An alarm clock? A strong cup of coffee? An elbow in the rib?

Some wake up to a rooster crow, and others wake up to the sound of a trash truck.

I get our boys ready most mornings, which includes waking up my six-year-old, Walker. Ford, he is usually up bright and early, and he often wakes us up. But Walker takes a little work. I tell him, most mornings, just open your eyes and don’t go back to sleep. Open your eyes, and you’ll begin to wake up.

I thought about that as I was studying our readings for today, and then looking at the Collect. I thought about opening eyes, and waking up. Here’s our collect:

O God, whose blessed Son made himself known to his disciples in the breaking of bread: Open the eyes of our faith, that we may behold him in all his redeeming work; who lives and reigns with you, in the unity of the Holy Spirit, one God, now and for ever. Amen.

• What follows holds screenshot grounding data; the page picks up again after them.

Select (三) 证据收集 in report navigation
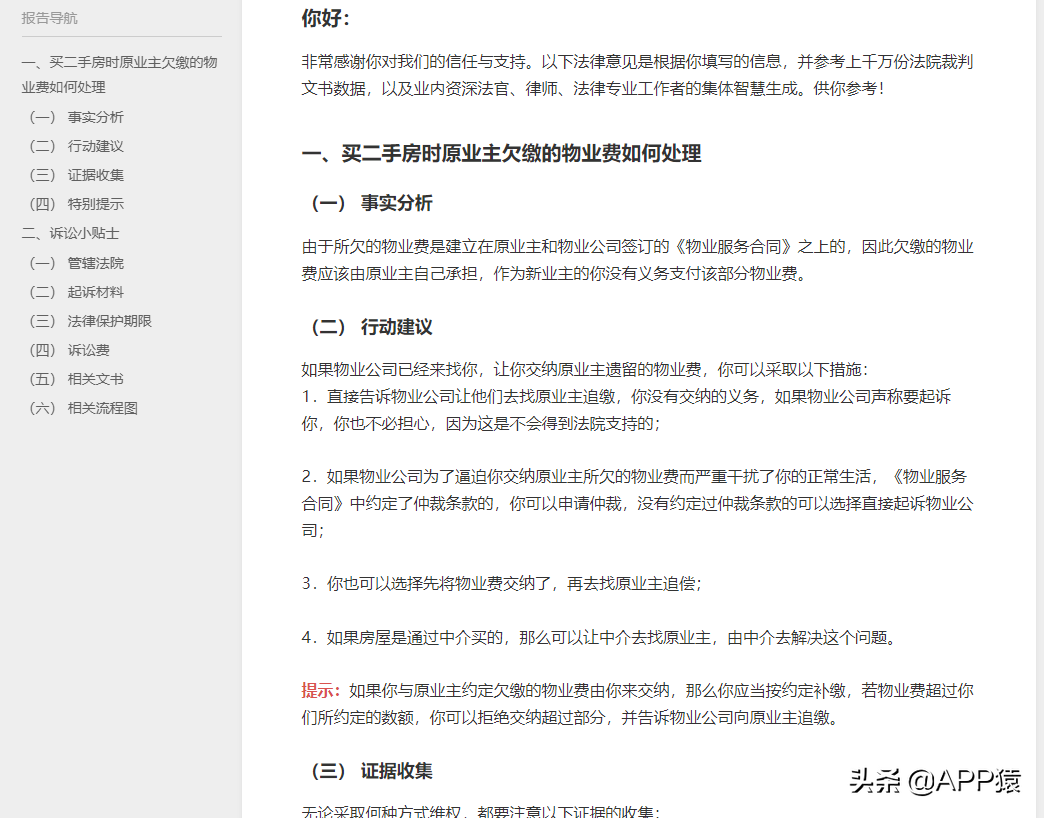Viewport: 1044px width, 818px height. (76, 175)
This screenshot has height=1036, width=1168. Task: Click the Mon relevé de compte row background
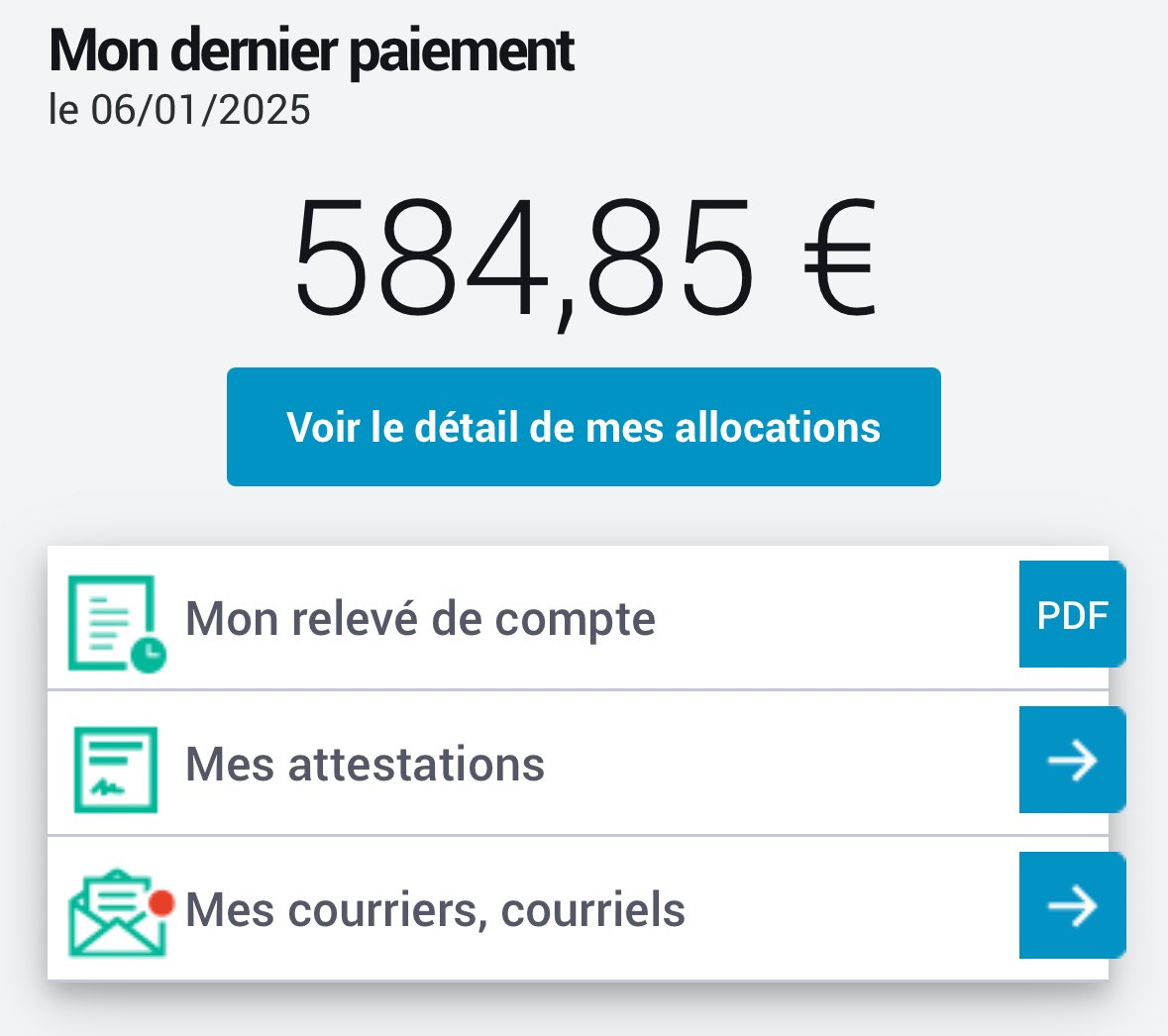tap(578, 617)
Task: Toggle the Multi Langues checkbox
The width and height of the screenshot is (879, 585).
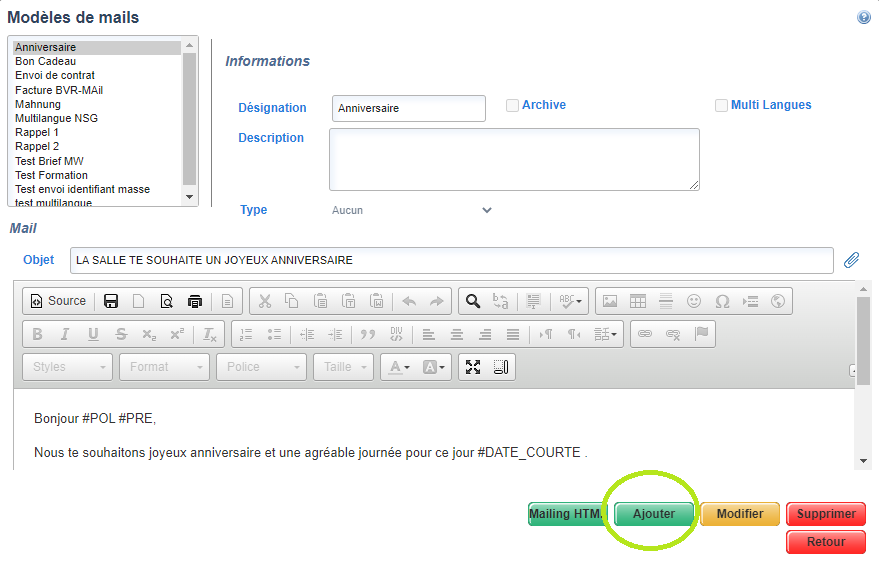Action: (721, 105)
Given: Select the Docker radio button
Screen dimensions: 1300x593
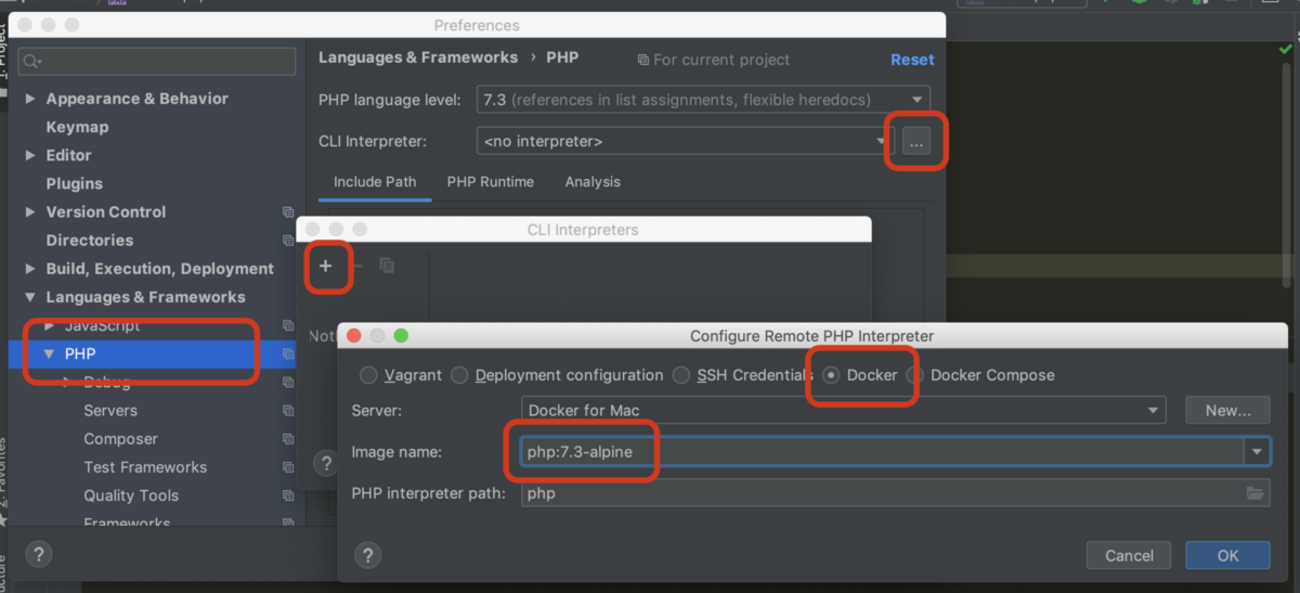Looking at the screenshot, I should tap(831, 375).
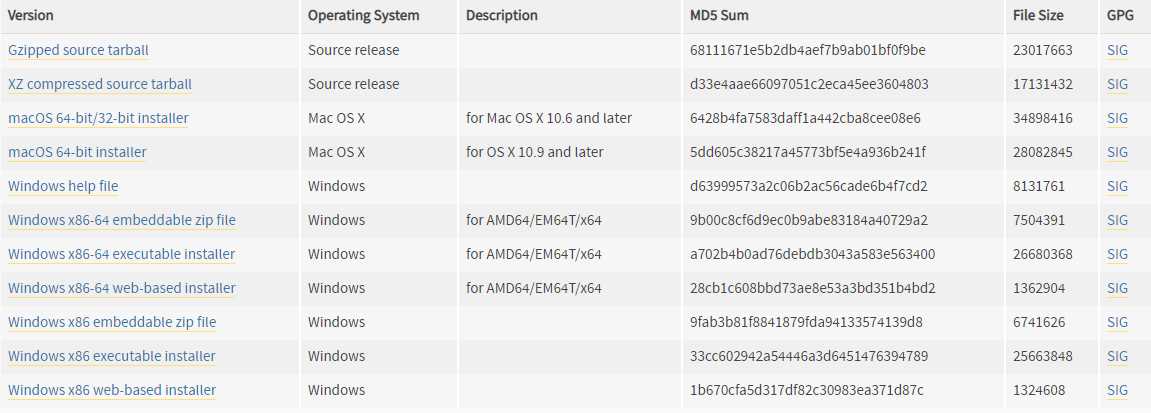Select the macOS 64-bit installer download

[x=77, y=153]
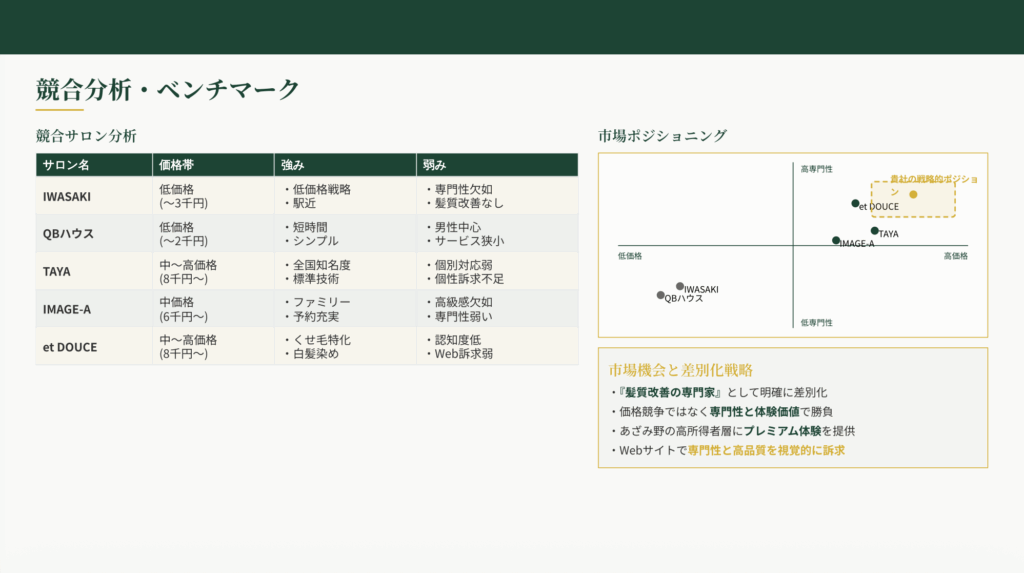Select the 弱み column header
This screenshot has height=573, width=1024.
tap(435, 165)
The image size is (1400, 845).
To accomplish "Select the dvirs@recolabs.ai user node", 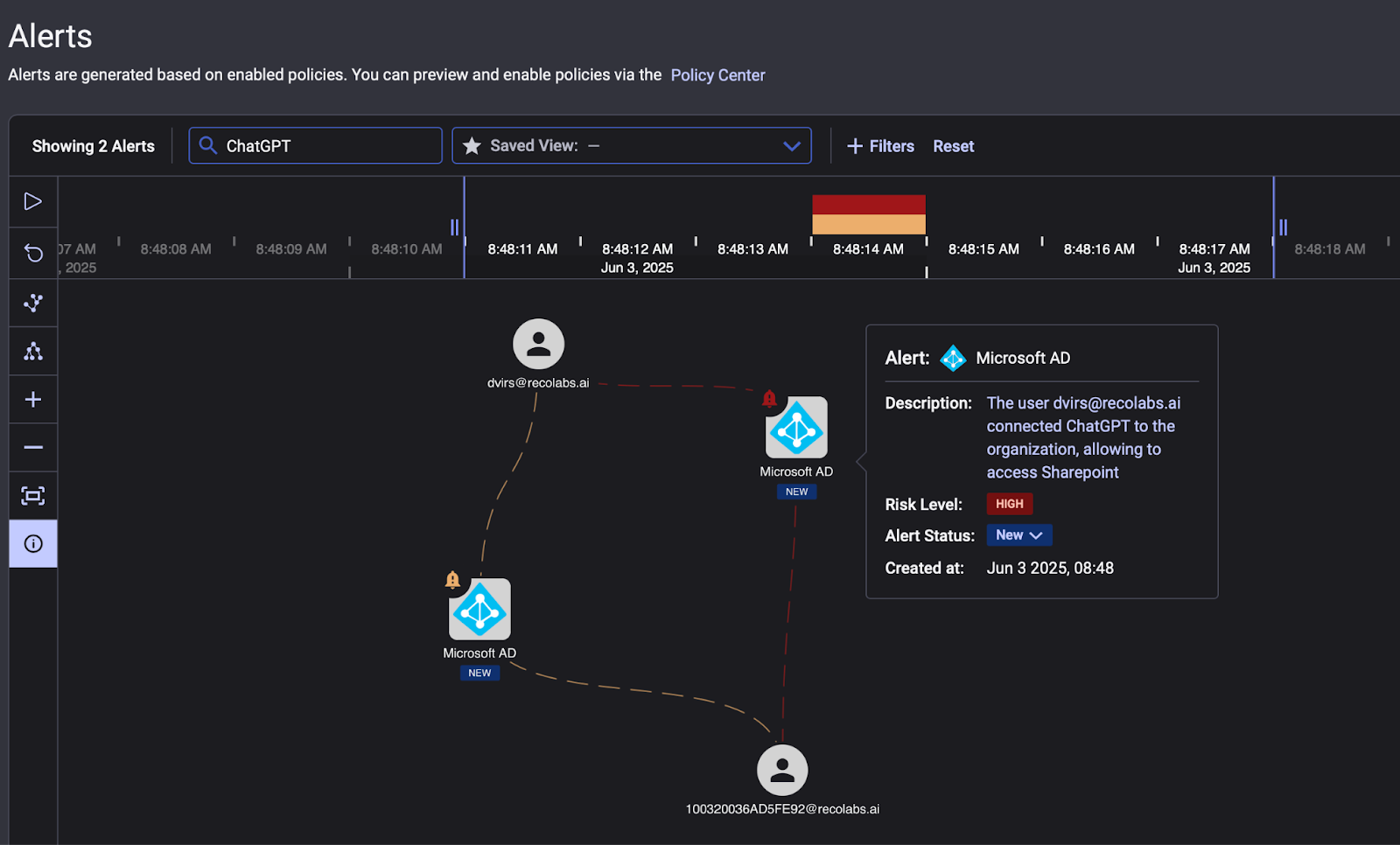I will (x=538, y=344).
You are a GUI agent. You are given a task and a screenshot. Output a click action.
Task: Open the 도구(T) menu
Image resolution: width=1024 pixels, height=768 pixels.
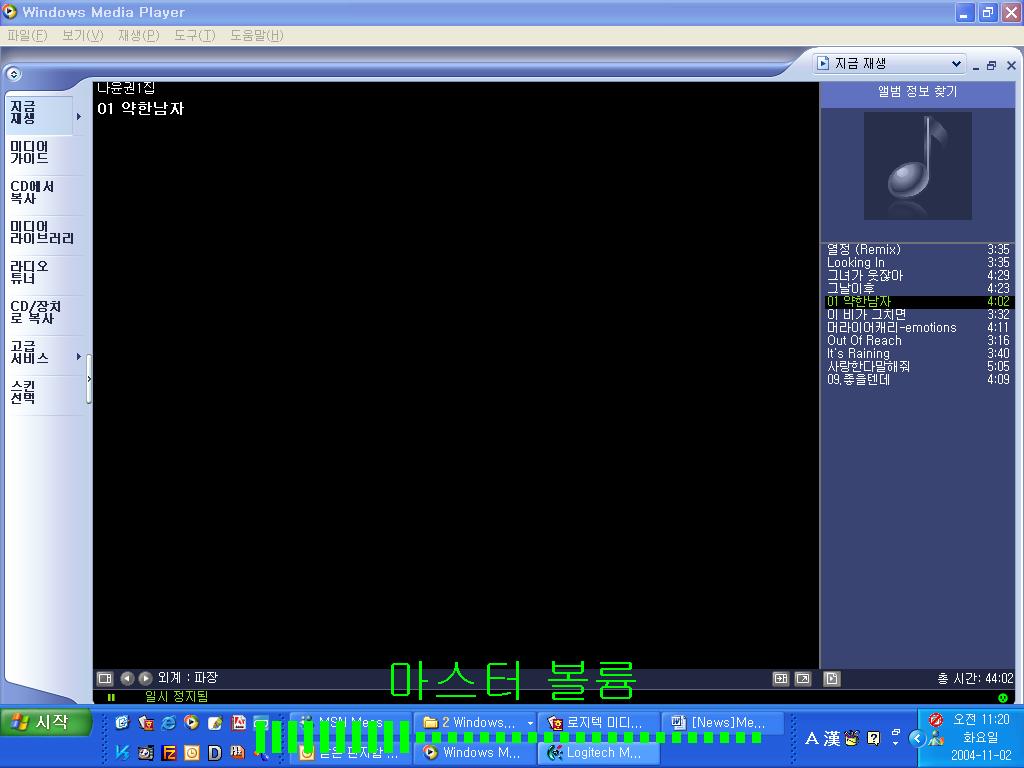pos(194,35)
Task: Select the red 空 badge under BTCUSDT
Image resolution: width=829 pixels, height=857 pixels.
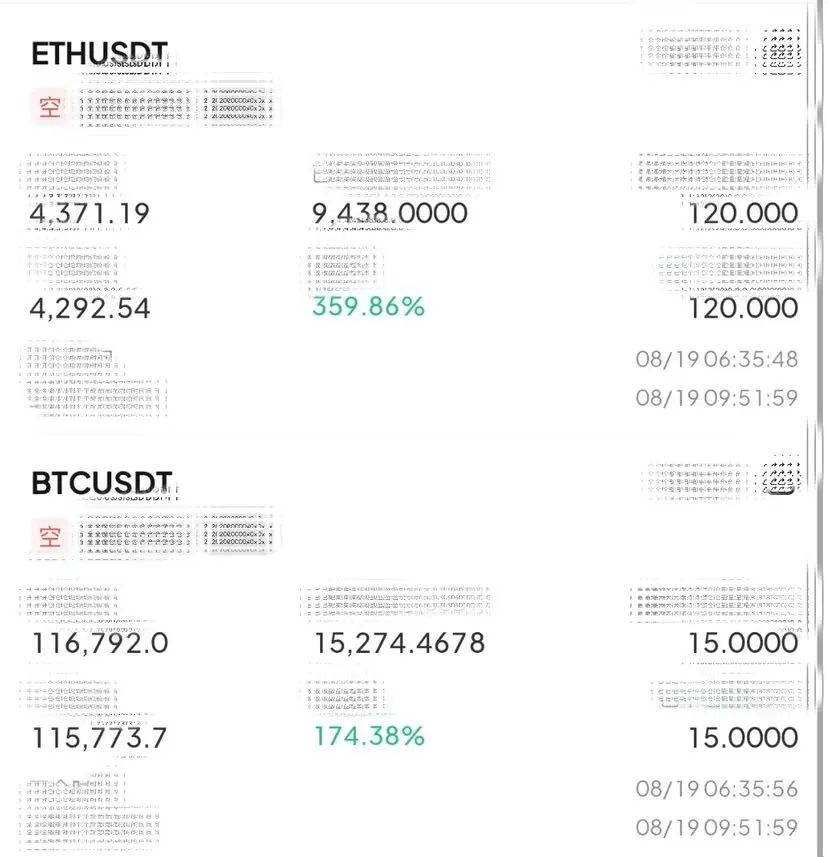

We wake up, of course, not only in the morning, but all kinds of things can jolt us awake. All kinds of things force us to open our eyes. Someone swerving into our lane on the road. A pink slip at work. An unexpected test result from the doctor. The death of a loved one.

It’s not always negative events that wake us up, either. The birth of a child, a niece or nephew, or a grandchild. Maybe we receive clean results from the doctor, and life is different from before.

These sudden events wake us up…they open our eyes to a new reality around us.

In this morning’s first lesson from Acts, Peter follows in the footsteps of John the Baptist, trying to wake people up, trying to open their eyes, spiritually. His method is a bit blunt, a little like trying to wake up someone by throwing cold water on them. Peter says, “This Jesus, whom you allowed to be put to death—this is the Messiah.” “There’s a lot to answer for, so repent, get your lives in order, get right with God, be baptized and make a new start.”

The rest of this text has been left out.